◆ Text shown:
───

Group Members: Cam, Warren, Emilia, Daya, and Luha
Progress
We’ve started to conduct analysis on the txt files from the Carletonian archive after getting help from David Bliss, a digital archivist from the Carleton College Archives, in getting these files from their PDF forms. We have gathered a folder with txt files of Carletonian publications from 1877 to 2008. We have all started working on our individual elements, however some of us have been able to get further as some of our analysis will have to wait on getting the rest of the txt files from 2008 to current day.
Problems
We initially intended to personally convert the PDF versions of the Carletonian into txt files, but after some testing, we determined that it would not be feasible to do it ourselves. Luckily, we were able to get help from the Archives staff who downloaded and shared the files with us instead. This did take some time and we weren’t able to do much in the meantime, but we are still on track with our proposed timeline so it wasn’t a big issue.
Tools and Techniques
We are utilizing WordPress for our final deliverable, TimelineJS for the timeline, Flourish and R Studio for the graphs, and sentiment analysis for the maps. We will be embedding these visualizations onto the WordPress website.
Deliverables
Our project is still on track and we are working on conducting analysis and creating visualizations. Our current timeline for deliverables is:
- Week 9: After data cleaning, we will run the text through textual analysis tools and begin creating deliverables.
- Week 10: During the final week we will finalize our deliverables and create a WordPress site to showcase our results.
Personal Messages
Cam: I have been working on building the WordPress site that will host the presentation for our final visualizations. I decided to use the theme GeneratePress, as it is clean, easy to use, and allows for a lot of nice customization features. I built multiple pages that can be accessed from the home screen of the site, which includes: the home screen that includes an introduction to our project, a page for each visualization made by my fellow team members, an about page which gives a brief background about each of us, and finally a source page that includes our bibliography for the project.
Warren: I have been looking into methods of sentiment analysis for use on the Carletonian corpus of text. I am currently thinking of using a specific version of the BERT family of encoder-decoder language models, specifically the SiEBERT model, which is a fine-tuned version of the RoBERTa-large model. This specific model strikes a good balance between performance and high accuracy of sentiment classification. I was thinking that it would be interesting to plot these sentiment scores over time, to see how the average sentiment of the Carletonian has changed over time, or perhaps to use some kind of wind graph (similar to the one Google project we looked at), to see how the sentiment of the Carletonian has shifted seasonally over time. Currently, I have a small script that can successfully produce a sentiment score for a short snippet of text, and I think my next step will be to try to chunk the Carletonian to perform analysis.

───

◆ Information provided:
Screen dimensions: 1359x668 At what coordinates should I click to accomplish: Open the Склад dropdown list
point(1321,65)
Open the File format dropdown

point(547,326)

───

◆ Aim of the task: Continue the Carletonian archive project report from its final sentence. You won't need the data.

◆ Reply to the exercise:
Emilia: I have been working on creating the timeline aspect. This is more of a manual process than some of the other aspects as we are personally choosing relevant historical events rather than statistically seeing the most frequently or densely discussed events. Thus, I created a timeline based on the historical timeline Carleton has on its website and have started the process of finding Carletonian articles from the time period that mention the event on the front page. After finding a suitable article, I copy the image, image address, and collection address into a google doc and then add all the relevant information necessary to create a timeline using TimelineJS to a google spreadsheet. With the way TimelineJS works, you just have to attach a published google sheet and the timeline will update as you update the google sheet so I’m able to start to see what the timeline will look like as I slowly add to it. I will spend this week continuing this process and then review with the team to see if there is any historical event I’ve missed or anything I’ve included that doesn’t seem relevant.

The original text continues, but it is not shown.